An Interview with Julie Camacho

Hi guys!

Welcome to today’s blog another exciting one to bring to you all. An interview with Julie Camacho! I thoroughly hope you all enjoy!


Me: What’s your favourite day of the racing calendar?

Julie: The York Dante meeting because it brings good horses to our local track and is an indication that the flat season is really getting going!

Me: If you could train one horse that is currently in training elsewhere, what horse would you choose and why?

Julie: Stradivarius because he is so tough and consistent and comes back year in and year out.

Me: Who do you look up to in the racing game?
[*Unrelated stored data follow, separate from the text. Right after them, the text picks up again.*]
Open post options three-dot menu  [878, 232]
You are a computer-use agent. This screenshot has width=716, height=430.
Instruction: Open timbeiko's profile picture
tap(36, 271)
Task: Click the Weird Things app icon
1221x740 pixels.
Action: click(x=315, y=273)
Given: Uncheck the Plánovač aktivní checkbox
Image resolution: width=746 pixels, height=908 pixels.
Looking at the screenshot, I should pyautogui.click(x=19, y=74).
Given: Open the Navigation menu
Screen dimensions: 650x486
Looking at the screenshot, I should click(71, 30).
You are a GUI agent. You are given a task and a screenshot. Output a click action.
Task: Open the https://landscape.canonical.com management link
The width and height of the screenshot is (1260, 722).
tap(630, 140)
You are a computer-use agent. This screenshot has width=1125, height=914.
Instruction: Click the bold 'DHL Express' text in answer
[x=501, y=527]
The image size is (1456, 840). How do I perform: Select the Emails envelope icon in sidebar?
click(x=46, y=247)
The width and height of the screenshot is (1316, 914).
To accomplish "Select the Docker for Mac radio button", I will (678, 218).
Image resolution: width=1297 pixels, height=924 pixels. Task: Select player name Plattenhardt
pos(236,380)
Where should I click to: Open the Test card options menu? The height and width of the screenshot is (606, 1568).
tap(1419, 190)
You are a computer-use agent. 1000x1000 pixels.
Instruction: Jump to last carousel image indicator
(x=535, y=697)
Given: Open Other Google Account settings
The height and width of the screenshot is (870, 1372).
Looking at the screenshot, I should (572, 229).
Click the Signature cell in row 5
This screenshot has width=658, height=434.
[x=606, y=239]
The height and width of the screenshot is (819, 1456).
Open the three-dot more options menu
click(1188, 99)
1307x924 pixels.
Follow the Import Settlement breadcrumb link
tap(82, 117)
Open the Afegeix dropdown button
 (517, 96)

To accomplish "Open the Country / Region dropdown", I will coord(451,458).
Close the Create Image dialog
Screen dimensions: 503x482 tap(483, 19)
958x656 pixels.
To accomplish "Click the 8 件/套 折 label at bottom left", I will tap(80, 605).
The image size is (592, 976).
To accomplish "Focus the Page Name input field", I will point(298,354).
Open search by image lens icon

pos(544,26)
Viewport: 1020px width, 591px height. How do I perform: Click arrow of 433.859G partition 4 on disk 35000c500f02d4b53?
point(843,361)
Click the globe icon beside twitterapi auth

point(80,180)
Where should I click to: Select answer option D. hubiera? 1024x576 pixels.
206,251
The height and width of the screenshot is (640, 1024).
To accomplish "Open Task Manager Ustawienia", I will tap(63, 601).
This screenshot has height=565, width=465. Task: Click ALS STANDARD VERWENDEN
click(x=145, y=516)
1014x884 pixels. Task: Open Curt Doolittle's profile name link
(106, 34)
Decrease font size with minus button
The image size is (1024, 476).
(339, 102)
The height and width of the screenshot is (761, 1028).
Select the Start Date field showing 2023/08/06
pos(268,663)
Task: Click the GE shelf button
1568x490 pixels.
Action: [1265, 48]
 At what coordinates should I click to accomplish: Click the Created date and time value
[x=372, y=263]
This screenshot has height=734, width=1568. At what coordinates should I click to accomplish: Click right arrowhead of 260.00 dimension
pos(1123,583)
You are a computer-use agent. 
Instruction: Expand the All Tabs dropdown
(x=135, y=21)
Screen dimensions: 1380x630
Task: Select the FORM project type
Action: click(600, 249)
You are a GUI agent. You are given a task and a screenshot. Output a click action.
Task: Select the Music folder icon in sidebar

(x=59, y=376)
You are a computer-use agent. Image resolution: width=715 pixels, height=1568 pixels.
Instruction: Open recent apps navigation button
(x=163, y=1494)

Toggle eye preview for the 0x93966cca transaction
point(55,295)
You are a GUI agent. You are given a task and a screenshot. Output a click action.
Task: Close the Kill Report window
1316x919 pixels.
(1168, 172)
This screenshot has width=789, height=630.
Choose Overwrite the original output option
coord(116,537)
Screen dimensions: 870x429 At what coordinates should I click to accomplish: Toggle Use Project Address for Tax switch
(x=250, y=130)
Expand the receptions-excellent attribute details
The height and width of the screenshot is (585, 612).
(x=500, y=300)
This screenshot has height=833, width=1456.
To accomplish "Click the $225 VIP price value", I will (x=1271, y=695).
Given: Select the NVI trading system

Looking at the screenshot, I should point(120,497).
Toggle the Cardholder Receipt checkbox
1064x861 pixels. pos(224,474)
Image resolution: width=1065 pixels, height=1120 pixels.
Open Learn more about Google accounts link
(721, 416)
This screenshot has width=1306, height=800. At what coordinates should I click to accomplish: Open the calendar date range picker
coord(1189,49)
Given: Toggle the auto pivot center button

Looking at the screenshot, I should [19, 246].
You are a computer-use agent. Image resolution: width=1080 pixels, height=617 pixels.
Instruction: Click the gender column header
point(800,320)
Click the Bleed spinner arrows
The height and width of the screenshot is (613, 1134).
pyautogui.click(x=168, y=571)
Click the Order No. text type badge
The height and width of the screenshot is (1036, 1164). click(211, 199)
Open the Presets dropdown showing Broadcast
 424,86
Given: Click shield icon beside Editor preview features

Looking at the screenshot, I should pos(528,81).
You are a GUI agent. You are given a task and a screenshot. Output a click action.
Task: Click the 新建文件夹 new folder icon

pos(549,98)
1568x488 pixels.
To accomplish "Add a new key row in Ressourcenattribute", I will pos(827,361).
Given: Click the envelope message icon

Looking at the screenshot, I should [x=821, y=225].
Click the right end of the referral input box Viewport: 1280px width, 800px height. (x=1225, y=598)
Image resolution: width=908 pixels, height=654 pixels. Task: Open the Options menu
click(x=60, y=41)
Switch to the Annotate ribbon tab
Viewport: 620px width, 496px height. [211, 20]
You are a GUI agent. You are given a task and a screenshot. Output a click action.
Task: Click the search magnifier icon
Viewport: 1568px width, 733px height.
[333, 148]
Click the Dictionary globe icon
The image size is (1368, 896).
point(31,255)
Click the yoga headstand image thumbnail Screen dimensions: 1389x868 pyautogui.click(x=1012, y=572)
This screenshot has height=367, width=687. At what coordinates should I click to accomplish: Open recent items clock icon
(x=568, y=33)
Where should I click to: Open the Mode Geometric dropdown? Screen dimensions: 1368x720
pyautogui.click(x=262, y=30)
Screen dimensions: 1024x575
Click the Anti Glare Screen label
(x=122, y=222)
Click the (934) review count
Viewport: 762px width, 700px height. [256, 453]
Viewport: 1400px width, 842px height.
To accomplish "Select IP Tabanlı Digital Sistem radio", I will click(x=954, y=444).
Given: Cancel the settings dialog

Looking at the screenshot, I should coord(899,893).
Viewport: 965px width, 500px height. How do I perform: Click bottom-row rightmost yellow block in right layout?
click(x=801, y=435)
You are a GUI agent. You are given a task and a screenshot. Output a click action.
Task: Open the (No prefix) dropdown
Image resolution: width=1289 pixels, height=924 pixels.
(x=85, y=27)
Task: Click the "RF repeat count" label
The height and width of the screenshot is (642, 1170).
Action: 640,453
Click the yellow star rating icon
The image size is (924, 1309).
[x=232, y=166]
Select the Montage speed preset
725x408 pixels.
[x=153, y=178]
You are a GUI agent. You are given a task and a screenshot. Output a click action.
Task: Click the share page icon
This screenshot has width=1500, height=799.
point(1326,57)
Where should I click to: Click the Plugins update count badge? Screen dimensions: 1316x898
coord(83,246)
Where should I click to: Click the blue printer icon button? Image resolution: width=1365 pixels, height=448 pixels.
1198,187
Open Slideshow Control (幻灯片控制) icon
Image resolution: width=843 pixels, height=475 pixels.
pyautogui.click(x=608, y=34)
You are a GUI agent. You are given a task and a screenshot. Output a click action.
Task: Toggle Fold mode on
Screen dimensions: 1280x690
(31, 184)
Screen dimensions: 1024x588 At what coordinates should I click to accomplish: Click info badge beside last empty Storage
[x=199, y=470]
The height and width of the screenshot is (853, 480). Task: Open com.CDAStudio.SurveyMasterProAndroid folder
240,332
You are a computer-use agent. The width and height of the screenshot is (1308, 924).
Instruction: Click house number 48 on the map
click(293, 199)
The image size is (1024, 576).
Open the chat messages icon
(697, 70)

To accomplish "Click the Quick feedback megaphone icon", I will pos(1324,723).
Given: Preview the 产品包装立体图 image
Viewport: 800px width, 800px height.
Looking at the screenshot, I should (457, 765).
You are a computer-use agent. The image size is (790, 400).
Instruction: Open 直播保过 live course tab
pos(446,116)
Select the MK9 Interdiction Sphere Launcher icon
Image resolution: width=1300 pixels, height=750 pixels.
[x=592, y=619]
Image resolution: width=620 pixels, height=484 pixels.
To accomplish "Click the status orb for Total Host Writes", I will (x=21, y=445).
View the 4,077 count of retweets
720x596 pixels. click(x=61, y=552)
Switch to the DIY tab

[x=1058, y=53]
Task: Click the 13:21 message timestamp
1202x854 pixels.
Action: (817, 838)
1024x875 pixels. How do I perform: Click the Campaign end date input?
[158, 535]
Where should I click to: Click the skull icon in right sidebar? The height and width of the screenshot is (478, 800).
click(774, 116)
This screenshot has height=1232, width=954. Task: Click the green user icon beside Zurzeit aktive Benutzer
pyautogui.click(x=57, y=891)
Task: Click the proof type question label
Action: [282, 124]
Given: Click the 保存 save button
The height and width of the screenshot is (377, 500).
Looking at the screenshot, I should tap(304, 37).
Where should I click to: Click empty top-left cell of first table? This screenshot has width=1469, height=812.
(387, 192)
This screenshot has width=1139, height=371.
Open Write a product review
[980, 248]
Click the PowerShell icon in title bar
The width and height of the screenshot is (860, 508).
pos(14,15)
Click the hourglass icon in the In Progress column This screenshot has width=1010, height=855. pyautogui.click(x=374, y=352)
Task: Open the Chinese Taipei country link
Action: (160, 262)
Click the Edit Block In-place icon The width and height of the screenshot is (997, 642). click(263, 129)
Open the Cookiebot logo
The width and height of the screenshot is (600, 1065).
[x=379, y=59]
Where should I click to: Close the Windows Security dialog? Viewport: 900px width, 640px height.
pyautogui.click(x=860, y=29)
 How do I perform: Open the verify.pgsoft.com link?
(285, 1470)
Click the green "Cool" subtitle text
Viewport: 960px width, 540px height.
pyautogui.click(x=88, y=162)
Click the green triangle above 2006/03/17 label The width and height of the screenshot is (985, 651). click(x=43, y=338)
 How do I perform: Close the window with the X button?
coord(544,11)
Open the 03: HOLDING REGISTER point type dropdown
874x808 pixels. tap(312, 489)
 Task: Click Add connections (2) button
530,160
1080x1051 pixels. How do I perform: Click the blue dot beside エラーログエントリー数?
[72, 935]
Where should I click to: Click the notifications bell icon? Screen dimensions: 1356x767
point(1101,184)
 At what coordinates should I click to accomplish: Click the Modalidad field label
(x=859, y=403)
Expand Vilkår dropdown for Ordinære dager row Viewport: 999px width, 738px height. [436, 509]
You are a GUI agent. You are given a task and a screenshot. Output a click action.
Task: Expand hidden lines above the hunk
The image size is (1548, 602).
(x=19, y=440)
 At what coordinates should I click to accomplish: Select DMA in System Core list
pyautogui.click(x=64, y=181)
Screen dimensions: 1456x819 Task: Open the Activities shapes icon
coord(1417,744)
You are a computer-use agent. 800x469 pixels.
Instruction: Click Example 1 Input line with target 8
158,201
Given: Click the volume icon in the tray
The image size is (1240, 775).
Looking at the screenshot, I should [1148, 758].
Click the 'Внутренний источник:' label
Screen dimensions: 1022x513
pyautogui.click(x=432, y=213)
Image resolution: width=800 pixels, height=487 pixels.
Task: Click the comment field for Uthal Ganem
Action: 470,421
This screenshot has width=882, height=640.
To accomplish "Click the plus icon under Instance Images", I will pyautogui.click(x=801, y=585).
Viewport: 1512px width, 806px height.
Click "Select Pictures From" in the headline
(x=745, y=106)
Julie: There are several people but probably William Haggas because he is so successful every year and yet he is so approachable and always the first person we would ask for help if we needed it.

Me: Do you ever get any down time? What’s your favourite thing to do when you do get some spare time?

Julie: We get every other Sunday off if we don’t have runners and a bit of down time during the winter. We usually try to get away on a family holiday during the winter months although that hasn’t been possible this year, but we managed to get to the Lake District instead. Several of our horses are named after our favourite destinations! During the season downtime, we spend time with family and going on walks with the dogs.

Me: What would you say to anyone who thinks racing is animal cruelty?

Julie: We would welcome anyone who thinks that to come and spend a day at our yard and see how well treated the horses are!

Me: What is your ‘horse to watch’ that you train?

Julie: A mare called Separate owned by Martin Hughes who has joined us from Richard Hannon. She had a very good level of form as a two year old, getting narrowly beaten in a Group 3 at Newmarket. Her form was quieter last year as can often happen with horses who are good two year olds, but she ran with credit several times. She’s had the winter off here and we are hoping she can return to something like her earlier form.

Me: What is your favourite racecourse to visit?

Julie: York because it is our local track, only a twenty minute drive away. It has world class racing and is run by great people.

Me: What’s your favourite race to watch back over the years?

Julie: We often watch back Judicial winning the Coral Charge at Sandown. It was our first Group 3 and he has been such a star for us. The Jockey Club sent a framed video of the race which is in our living room so we get to watch it back whenever we open it!

Judicial winning the Coral Charge at Sandown (07/07/2018) – Photo provided by Julie Camacho Racing

Another one is Lorton winning the £150,000 sales race at Newmarket as a two year old. There were 29 runners that day and you don’t ever think you can win races like that!

Me: What are your opinions surrounding discussions of banning the whip?

Julie: I would support a reduction in the amount of times a jockey is permitted to strike the horse with the whip.

Me: What is your best piece of advice for a young person following their passion, whether that be in racing or something else?

Julie: Get as much advice as you can before you set your goals, but once you’ve decided on what you want to do, be totally committed to achieving it even if it doesn’t come straight away.


As always, I would like to thank Julie and her family for allowing me to speak with them as well as providing some photos for this post. I thoroughly enjoyed this one and I hope my readers enjoy it also!